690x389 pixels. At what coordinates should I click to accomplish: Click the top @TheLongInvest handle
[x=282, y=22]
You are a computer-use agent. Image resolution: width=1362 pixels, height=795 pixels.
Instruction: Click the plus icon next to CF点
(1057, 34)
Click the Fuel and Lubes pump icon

#### Prompt:
Copy exactly the line that contains "You are a computer-use" and every line after it through the end of the entries, with nothing added.

#### Result of the exercise:
You are a computer-use agent. Image resolution: width=1362 pixels, height=795 pixels.
Instruction: Click the plus icon next to CF点
(1057, 34)
Click the Fuel and Lubes pump icon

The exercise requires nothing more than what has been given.